We were concerned by a recent quote of Dr. Trujillo, Director of Indian Health Service, in the
most recent edition of American Indian Report who was reported to have stated: "There is no
cure for AIDS, and its prevention, ultimately, is an individual responsibility. An unlimited
amount of funds for AIDS treatment will, unfortunately, not save a life." If this is an accurate
quote, it is striking in its abdication of responsibility by an agency of the Public Health Service
and its "Let them eat cake" dismissal of the needs of those who rely upon IHS-funded medical
care. I wonder what the public's reaction would be to such a statement by Secretary Shalala. It is
also quite surprising coming from a medical doctor. Perhaps he has not heard that the protease
inhibitor drugs have lengthened the life-span of people infected with HIV considerably, even
reducing levels of the virus below detectable levels in many people on the medication. Fewer
people are progressing on to full-blown AIDS as a result of these drugs and thus need less
expensive in-patient care. The longer we are able to keep people healthy and alive, the more
hope there is that they will live to the day when we rind a cure. American Indian and Alaska
Native people with HIV deserve no less to live than other Americans with the disease. Congress
has recognized the burden of the cost of the drugs for the states. Now it needs to declare the
same emergency for the Indian health care system and to study the issue in greater detail through
the CRS.
Finally, Congress made provisions in the Ryan White Care Act for Native American care
resources in its Special Projects of National Significance program. That program has a ceiling of
$25 million, of which only about $1 million goes to Native Americans and the program is at its
ceiling. Thus, we are asking your help to either lift the ceiling on the SPNS program or to set-aside a proportion of SPNS funds to be directed to Native American AIDS care programs. We
believe the minimum should be ten percent.

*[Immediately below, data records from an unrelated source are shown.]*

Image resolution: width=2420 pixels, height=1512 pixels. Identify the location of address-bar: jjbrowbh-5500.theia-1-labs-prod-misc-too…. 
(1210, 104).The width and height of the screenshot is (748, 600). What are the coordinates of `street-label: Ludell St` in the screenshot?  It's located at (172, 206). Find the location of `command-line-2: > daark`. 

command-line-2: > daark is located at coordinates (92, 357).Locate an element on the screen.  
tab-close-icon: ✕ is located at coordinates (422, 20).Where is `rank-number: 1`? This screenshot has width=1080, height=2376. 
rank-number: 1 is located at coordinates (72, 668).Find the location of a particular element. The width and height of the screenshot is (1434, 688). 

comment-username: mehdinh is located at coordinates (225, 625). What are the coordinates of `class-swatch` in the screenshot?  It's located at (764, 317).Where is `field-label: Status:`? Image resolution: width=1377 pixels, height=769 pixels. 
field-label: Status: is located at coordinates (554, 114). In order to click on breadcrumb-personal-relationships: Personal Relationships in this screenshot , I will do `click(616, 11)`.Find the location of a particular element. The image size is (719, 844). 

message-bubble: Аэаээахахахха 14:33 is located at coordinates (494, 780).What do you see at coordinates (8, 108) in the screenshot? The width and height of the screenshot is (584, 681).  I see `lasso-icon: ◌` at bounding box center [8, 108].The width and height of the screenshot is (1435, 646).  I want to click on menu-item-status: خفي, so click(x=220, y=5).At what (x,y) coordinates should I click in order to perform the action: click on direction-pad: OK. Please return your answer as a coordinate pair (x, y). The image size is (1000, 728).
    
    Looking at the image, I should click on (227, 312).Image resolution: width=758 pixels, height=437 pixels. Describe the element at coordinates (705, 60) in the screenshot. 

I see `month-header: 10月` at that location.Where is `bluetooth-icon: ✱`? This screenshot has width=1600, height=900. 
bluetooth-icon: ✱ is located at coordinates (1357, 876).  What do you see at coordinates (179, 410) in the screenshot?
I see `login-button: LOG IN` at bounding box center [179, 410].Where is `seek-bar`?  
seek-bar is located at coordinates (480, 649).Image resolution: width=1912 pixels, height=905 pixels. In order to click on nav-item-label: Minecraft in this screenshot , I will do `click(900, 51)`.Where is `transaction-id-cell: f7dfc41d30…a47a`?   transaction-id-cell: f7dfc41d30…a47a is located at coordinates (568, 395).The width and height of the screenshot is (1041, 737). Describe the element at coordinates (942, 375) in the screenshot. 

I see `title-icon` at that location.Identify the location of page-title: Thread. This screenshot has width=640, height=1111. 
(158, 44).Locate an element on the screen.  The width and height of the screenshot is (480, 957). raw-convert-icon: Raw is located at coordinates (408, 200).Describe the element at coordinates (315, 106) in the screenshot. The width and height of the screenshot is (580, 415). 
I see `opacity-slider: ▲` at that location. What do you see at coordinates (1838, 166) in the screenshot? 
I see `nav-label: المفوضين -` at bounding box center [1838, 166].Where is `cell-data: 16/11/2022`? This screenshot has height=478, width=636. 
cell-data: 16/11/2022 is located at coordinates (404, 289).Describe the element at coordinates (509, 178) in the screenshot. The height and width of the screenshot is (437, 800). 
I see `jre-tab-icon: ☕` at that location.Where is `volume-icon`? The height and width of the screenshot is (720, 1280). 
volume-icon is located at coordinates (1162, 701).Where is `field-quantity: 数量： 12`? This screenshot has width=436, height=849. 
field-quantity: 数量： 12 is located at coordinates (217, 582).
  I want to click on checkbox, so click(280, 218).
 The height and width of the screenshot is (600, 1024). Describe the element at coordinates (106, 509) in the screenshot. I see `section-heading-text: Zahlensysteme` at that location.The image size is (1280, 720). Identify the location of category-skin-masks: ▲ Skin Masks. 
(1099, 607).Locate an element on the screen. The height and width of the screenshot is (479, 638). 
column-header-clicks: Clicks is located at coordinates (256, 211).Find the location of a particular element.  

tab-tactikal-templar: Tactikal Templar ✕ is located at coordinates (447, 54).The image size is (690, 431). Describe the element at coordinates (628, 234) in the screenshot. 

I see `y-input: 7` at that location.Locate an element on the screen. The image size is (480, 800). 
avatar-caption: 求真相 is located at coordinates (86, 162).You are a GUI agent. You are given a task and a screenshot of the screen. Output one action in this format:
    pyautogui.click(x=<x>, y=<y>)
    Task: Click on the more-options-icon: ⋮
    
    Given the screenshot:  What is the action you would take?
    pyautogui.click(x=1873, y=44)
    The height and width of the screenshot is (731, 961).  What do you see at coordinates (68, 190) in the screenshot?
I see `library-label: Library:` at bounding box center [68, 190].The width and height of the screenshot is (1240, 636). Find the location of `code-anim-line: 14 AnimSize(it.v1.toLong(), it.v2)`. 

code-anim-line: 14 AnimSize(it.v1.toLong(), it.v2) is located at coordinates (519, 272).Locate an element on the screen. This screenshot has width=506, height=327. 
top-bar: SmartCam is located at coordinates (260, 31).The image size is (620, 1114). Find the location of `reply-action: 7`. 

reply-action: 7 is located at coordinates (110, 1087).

In closing, let me reiterate that HIV/AIDS remains a very serious problem in the
American Indian/Alaska Native community, that we need to Place Pressure upon the
CDC to improve disease surveillance for AI/AN people without further delay, especially for
HIV/AIDS and sexually-transmitted diseases. We must also have the resources to cover the cost
of AIDS drugs for American Indians/Alaska Natives who depend upon the Indian Health Service
or tribal health care services for their medical care through an expansion of the ADAP program, a
restricted line-item in the MS budget that can only be used for this purpose, or some other
reasonable means. Congress also needs to insure that adequate funding in the Ryan White Care
Act for Native Americans under the Special Projects of National Significance provisions is
available for services to Native Americans with HIV/AIDS.
So long as there is an AIDS epidemic there will be a need for organizations such as NNAAPC. It
is our hope that the day will soon come when a cure is found and we can shut our doors.